RCTs can be easier to implement than is often thought.[1] That said, NIH would be wise to couple RCTs with less ambitious mechanisms for evaluating funding mechanisms, such as a two-step approach that filters out clearly sub-par applicants and then applies narrower criteria based on the remaining pool to filter a second time for the most competitive or prioritized applicants.  Even just collecting and comparing data on NIH grant applicants—data such as education level, career stage, and prior funding history—would provide insight into whether different funding interventions are affecting the composition of the applicant pool.

[1] For more on this topic, see Why Government Needs More Randomized Controlled Trials: Refuting the Myths from the Arnold Foundation.

How would the proposed “Science of Science Funding” Working Group differ from the ACD Working Group on High-Risk, High-Reward Programs?

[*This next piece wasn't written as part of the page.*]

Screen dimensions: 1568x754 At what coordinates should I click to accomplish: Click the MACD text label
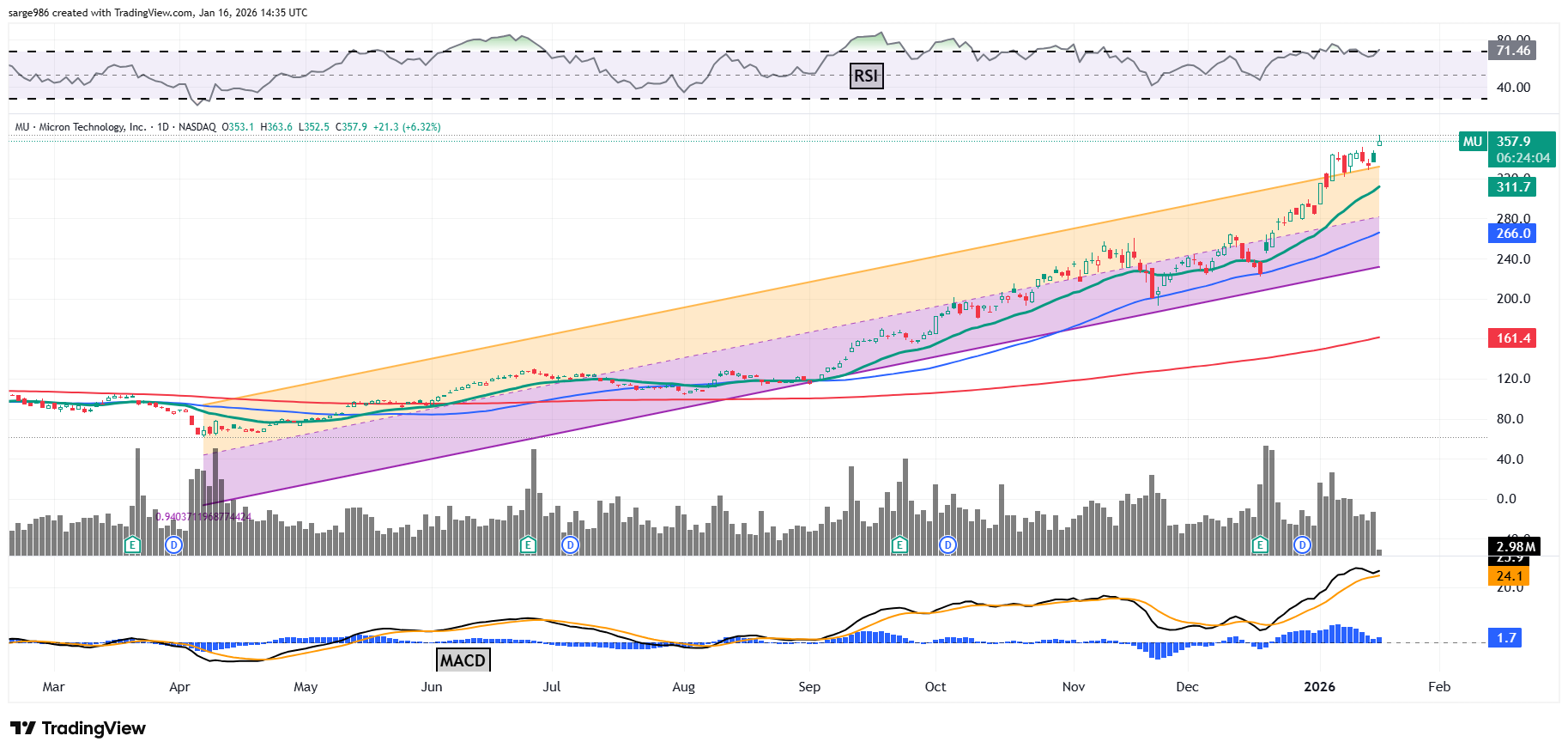(463, 660)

The ACD Working Group on HRHR programs reviewed “the effectiveness of distinct NIH HRHR research programs that emphasize exceptional innovation.” This working group only focused on evaluating a couple of HRHR programs, which form a trivial portion of grantmaking compared to the rest of the extramural NIH funding apparatus. The Science of Science Funding Working Group would (i) build NIH’s capacity to evaluate the efficacy of different funding mechanisms, and (ii) oversee implementation of several (three to five) experimental funding mechanisms or substantial modifications to existing mechanisms.

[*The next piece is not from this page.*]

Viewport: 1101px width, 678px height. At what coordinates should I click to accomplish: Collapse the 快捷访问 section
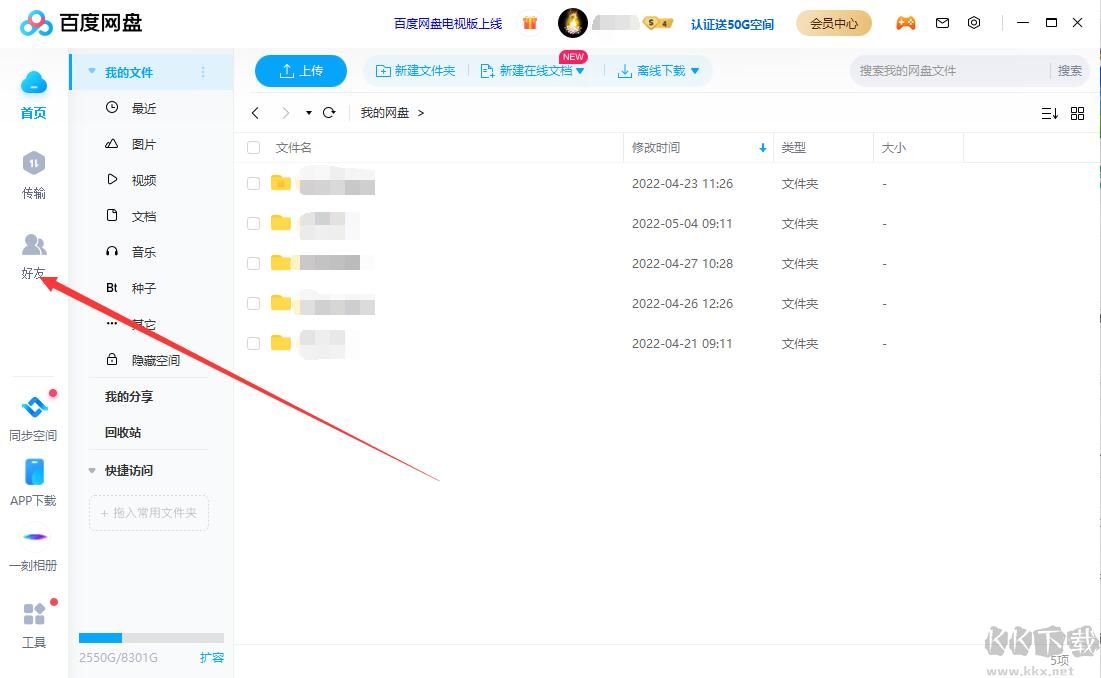(93, 470)
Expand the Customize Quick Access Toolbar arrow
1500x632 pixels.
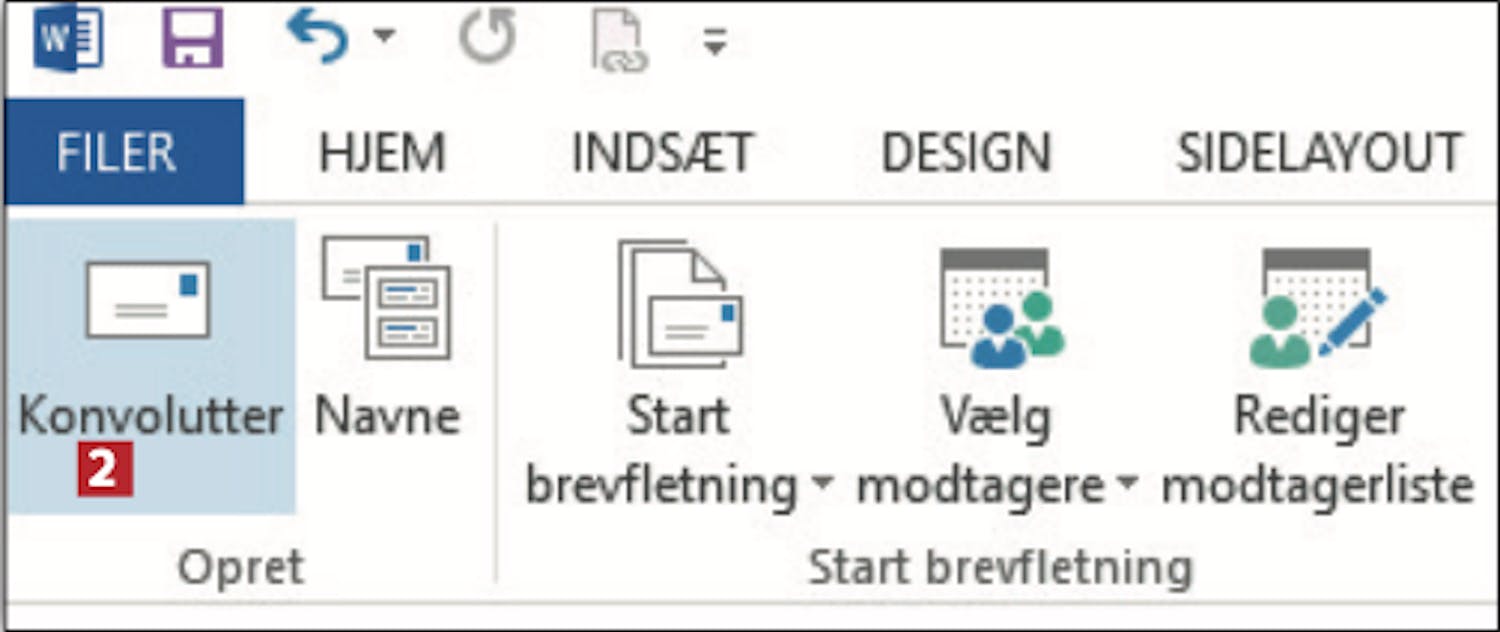pyautogui.click(x=713, y=42)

How would the “Science of Science Funding” Working Group differ from the Science of Science Policy Approach to Analyzing and Innovating the Biomedical Research Enterprise (SCISIPBIO) Active Awards, jointly hosted by the NSF and the NIH?

SCISIPBIO isn’t focused on systematic change in the biomedical innovation ecosystem. Instead, it is a curiosity-driven grant program for individual PIs to conduct “science of science policy” research. NIH can build on SCISIPBIO to advance rigorous evaluation of science funding internally and agency-wide.

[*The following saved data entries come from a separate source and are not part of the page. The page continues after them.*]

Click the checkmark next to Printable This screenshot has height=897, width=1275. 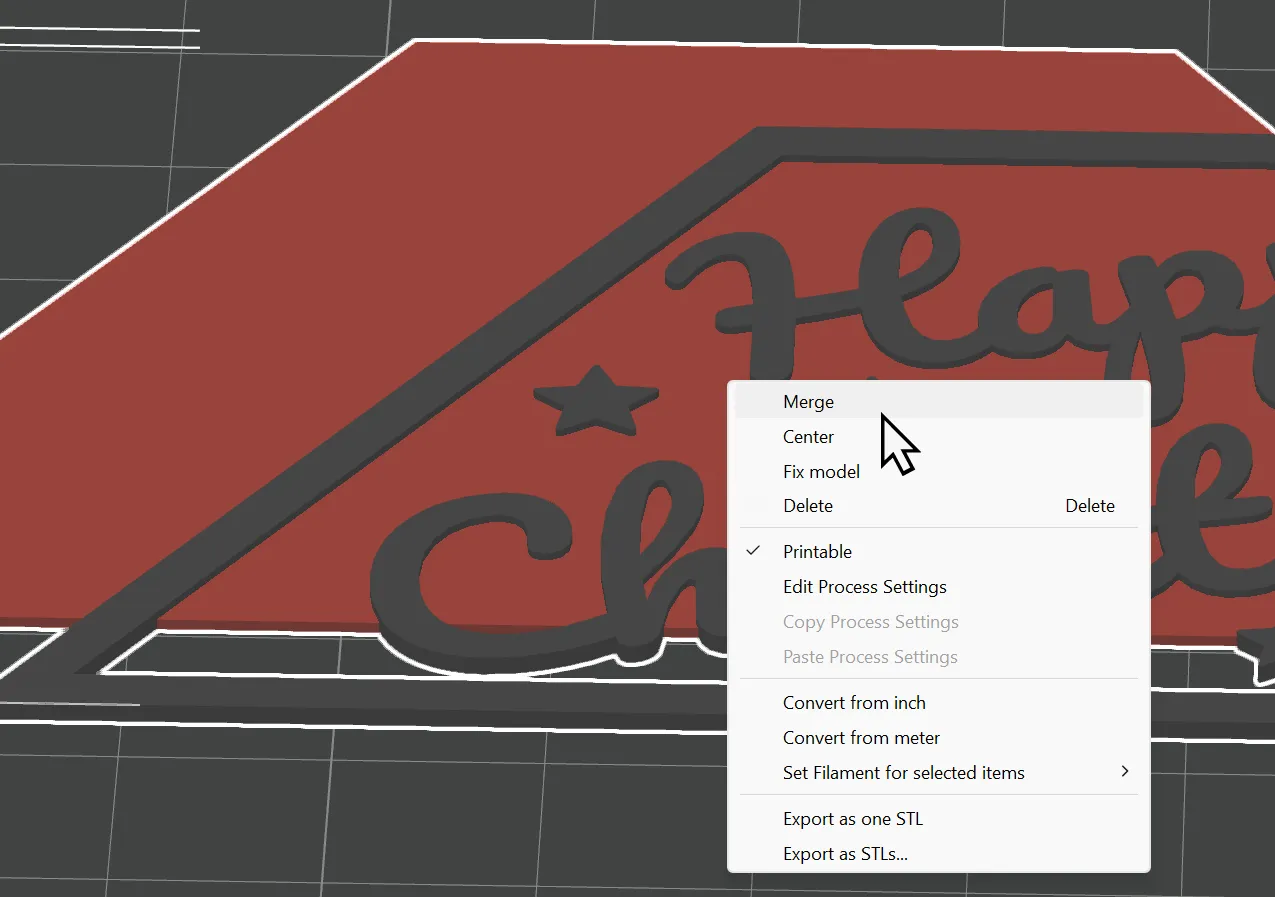coord(754,551)
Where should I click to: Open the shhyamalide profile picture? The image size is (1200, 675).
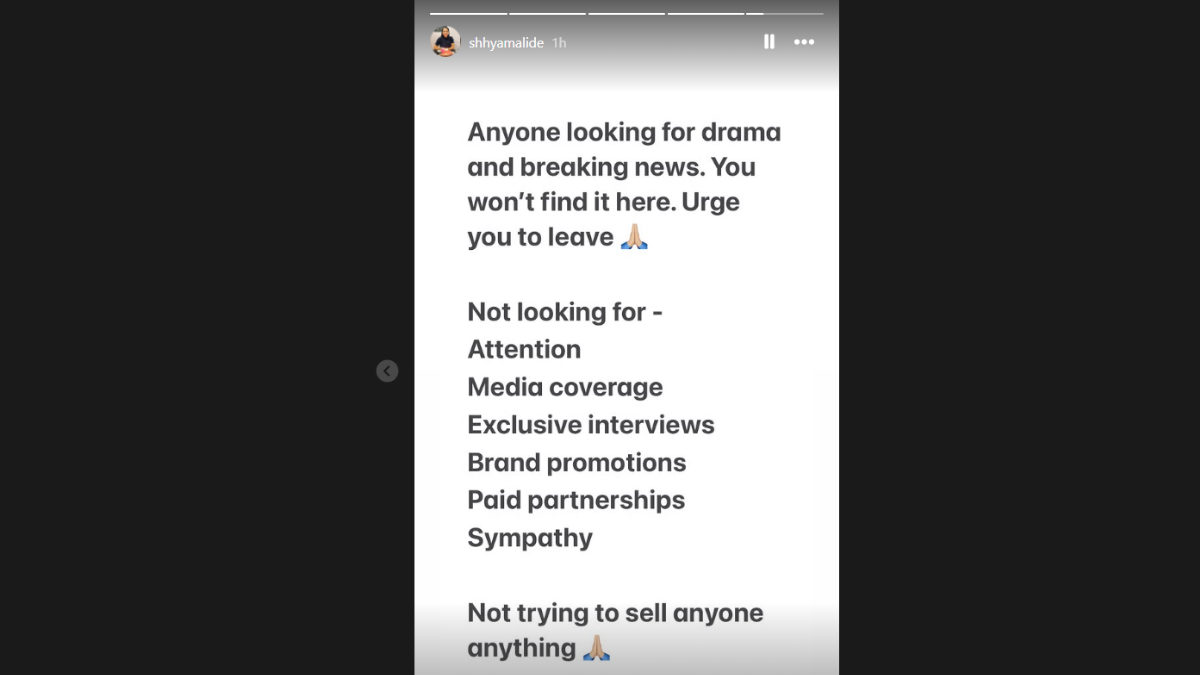click(x=445, y=42)
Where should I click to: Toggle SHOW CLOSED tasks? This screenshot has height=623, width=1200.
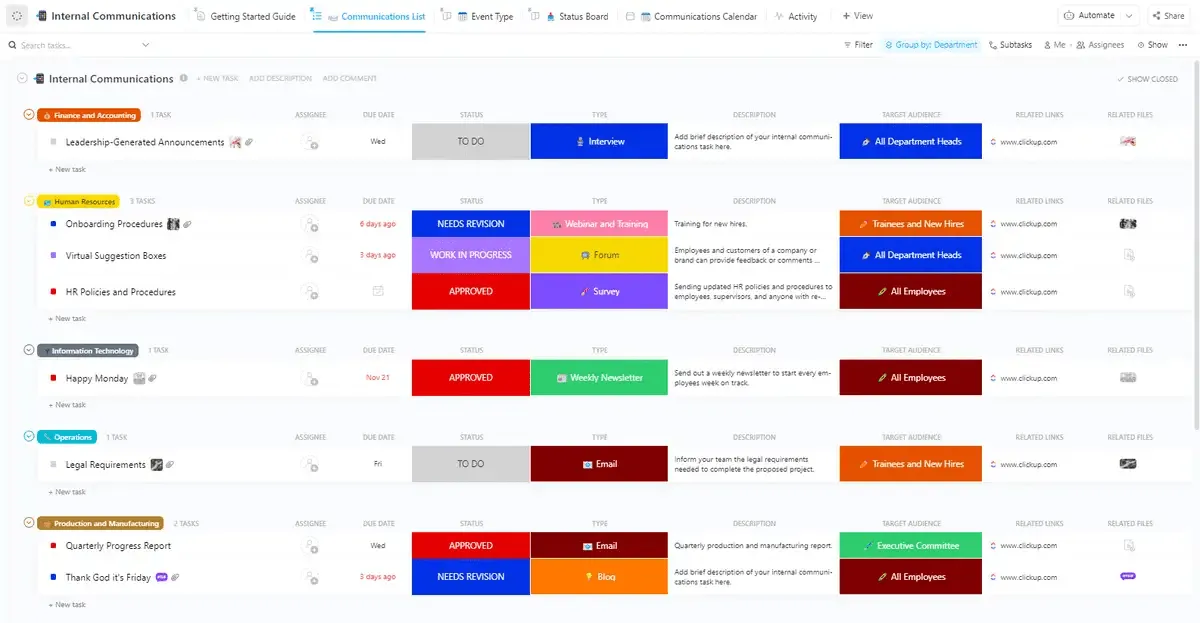coord(1147,79)
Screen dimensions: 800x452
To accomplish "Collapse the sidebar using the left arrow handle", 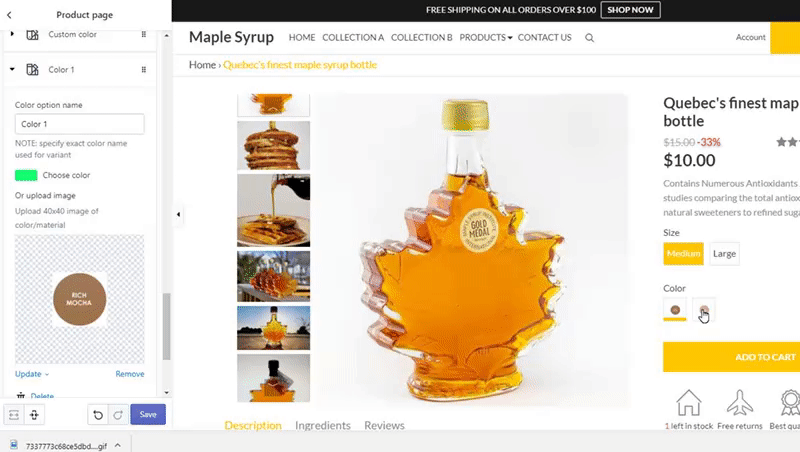I will pos(178,214).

Isn’t the NIH one of the government’s premier research institutions? Is it really doing such a bad job funding research?

NIH funding certainly supports an extensive body of high-quality, high-impact work. But just because something is performing acceptably doesn’t mean that there are not still improvements to be made. As outlined in this memo, there is good reason to believe that static funding practices are preventing the NIH from maximizing returns on its investments in biomedical research. NIH is the nation’s crown jewel of biomedical research. We should seek to polish it to its fullest shine.

What are platform technologies?

Platform technologies are tools, techniques, and instruments that are applicable to many areas of research, enabling novel approaches for scientific investigation that were not previously possible. Platform technologies often generate orders-of-magnitude improvements over current abilities in fundamental aspects such as accuracy, precision, resolution, throughput, flexibility, breadth of application, costs of construction or operation, or user-friendliness. The following are examples of platform technologies:

  • Polymerase chain reaction (PCR)

  • CRISPR-Cas9

  • Cryo-electron microscopy

  • Phage display

  • Charge-coupled device (CCD) sensor

  • Fourier transforms

  • Atomic force microscopy (AFM) and scanning force microscopy (SFM)

There has been an appetite to fund more platform technologies. The recently announced ARPA-H seeks to achieve medical breakthroughs and directly impact clinical care by building new platform technologies. During the Obama Administration, the White House Office of Science and Technology Policy (OSTP) hosted a platform technologies ideation contest. Although multiple NIH-funded Nobel Prize winners have won the award for platform technologies that have fundamentally shifted the way scientists approach problem solving, not enough emphasis is placed on development of such technologies. Without investing deeply in platform technologies, our nation risks continuing its piecemeal approach to solving pressing challenges.